> [Stored records]:
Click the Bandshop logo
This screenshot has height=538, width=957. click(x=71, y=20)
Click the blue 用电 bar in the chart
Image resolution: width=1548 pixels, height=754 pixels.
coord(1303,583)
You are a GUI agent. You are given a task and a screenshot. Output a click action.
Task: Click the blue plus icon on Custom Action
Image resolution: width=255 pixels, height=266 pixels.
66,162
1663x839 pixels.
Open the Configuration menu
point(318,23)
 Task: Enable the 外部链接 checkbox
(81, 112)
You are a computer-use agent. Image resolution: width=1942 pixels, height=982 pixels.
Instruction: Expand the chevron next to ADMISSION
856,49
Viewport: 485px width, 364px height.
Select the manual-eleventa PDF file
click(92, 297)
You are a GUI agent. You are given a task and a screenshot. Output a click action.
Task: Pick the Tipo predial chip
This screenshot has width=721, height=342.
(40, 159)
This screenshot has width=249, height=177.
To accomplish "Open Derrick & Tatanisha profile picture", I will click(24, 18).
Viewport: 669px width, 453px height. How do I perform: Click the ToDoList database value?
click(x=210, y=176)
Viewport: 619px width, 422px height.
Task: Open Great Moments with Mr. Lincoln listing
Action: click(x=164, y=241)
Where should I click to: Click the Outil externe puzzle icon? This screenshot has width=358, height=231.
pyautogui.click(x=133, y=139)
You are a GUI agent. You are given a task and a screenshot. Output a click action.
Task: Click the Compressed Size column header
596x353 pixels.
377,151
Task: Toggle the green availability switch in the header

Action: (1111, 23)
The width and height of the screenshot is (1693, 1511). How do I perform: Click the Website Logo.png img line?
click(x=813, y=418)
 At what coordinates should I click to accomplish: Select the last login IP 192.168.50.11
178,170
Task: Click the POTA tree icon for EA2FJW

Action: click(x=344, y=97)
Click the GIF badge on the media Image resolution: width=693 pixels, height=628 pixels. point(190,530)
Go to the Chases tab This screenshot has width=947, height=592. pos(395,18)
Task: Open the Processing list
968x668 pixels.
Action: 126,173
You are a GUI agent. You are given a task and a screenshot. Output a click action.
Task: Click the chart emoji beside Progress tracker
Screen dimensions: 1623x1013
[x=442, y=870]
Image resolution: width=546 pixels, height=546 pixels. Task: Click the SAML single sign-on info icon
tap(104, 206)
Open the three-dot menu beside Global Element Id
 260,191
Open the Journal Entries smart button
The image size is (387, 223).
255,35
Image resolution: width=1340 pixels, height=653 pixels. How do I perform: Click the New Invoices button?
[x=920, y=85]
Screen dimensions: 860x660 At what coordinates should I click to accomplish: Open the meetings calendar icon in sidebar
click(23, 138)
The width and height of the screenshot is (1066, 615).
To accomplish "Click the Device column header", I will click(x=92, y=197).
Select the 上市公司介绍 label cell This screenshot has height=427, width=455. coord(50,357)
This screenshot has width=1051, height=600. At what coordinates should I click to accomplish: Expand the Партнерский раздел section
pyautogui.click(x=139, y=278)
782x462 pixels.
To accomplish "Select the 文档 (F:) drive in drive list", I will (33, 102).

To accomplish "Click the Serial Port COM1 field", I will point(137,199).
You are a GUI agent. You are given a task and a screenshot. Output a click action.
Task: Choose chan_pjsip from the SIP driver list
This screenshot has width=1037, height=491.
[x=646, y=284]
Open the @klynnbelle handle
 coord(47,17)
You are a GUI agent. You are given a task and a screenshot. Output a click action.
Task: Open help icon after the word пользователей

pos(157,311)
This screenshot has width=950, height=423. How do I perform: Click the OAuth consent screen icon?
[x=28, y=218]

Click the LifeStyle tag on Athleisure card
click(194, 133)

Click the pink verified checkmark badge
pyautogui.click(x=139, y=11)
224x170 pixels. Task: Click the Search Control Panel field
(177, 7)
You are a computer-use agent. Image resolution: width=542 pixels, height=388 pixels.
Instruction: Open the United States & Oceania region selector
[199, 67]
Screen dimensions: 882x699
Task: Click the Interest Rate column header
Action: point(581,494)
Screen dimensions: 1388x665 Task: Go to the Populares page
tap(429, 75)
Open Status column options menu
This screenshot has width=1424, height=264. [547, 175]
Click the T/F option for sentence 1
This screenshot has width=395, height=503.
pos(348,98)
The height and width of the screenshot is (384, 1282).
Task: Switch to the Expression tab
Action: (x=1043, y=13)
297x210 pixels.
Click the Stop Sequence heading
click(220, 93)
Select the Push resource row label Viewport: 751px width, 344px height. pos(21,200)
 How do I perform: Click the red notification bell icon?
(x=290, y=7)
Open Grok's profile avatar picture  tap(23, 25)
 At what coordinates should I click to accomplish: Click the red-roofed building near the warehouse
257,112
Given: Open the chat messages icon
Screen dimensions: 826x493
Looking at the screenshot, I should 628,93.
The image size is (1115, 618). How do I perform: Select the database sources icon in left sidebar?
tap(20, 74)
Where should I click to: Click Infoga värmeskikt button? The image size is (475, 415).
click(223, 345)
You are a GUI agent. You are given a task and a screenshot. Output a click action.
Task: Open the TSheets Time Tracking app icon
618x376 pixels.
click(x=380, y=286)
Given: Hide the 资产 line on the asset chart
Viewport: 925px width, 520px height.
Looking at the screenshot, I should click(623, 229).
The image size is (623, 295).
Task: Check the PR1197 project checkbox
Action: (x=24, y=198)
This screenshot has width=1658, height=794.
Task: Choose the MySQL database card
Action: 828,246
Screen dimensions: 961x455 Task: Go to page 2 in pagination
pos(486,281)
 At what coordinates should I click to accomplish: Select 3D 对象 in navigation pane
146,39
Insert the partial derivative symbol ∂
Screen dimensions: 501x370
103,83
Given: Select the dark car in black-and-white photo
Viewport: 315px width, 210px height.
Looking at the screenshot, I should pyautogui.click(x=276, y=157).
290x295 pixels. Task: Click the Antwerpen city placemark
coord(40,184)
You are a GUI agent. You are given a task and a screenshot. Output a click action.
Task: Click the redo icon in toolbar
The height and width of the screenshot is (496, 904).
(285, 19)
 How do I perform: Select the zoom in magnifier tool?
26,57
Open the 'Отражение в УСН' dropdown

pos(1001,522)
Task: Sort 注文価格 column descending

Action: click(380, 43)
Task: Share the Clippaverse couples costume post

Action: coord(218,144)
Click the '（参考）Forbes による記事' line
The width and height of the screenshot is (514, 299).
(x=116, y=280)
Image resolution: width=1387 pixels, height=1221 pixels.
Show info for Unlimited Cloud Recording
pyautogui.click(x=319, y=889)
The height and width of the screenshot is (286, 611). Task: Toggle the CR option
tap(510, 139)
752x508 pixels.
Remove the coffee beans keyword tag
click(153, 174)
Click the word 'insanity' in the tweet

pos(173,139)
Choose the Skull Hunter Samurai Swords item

> [TASK OBJECTIVE]:
The required output is the exact run of lines from the one with "290x295 pixels. Task: Click" through the final line of the entries.

> [SOLUTION]:
290x295 pixels. Task: Click the Antwerpen city placemark
coord(40,184)
You are a GUI agent. You are given a task and a screenshot. Output a click action.
Task: Click the redo icon in toolbar
The height and width of the screenshot is (496, 904).
(285, 19)
 How do I perform: Select the zoom in magnifier tool?
26,57
Open the 'Отражение в УСН' dropdown

pos(1001,522)
Task: Sort 注文価格 column descending

Action: click(380, 43)
Task: Share the Clippaverse couples costume post

Action: coord(218,144)
Click the '（参考）Forbes による記事' line
The width and height of the screenshot is (514, 299).
(x=116, y=280)
Image resolution: width=1387 pixels, height=1221 pixels.
Show info for Unlimited Cloud Recording
pyautogui.click(x=319, y=889)
The height and width of the screenshot is (286, 611). Task: Toggle the CR option
tap(510, 139)
752x508 pixels.
Remove the coffee beans keyword tag
click(153, 174)
Click the word 'insanity' in the tweet

pos(173,139)
Choose the Skull Hunter Samurai Swords item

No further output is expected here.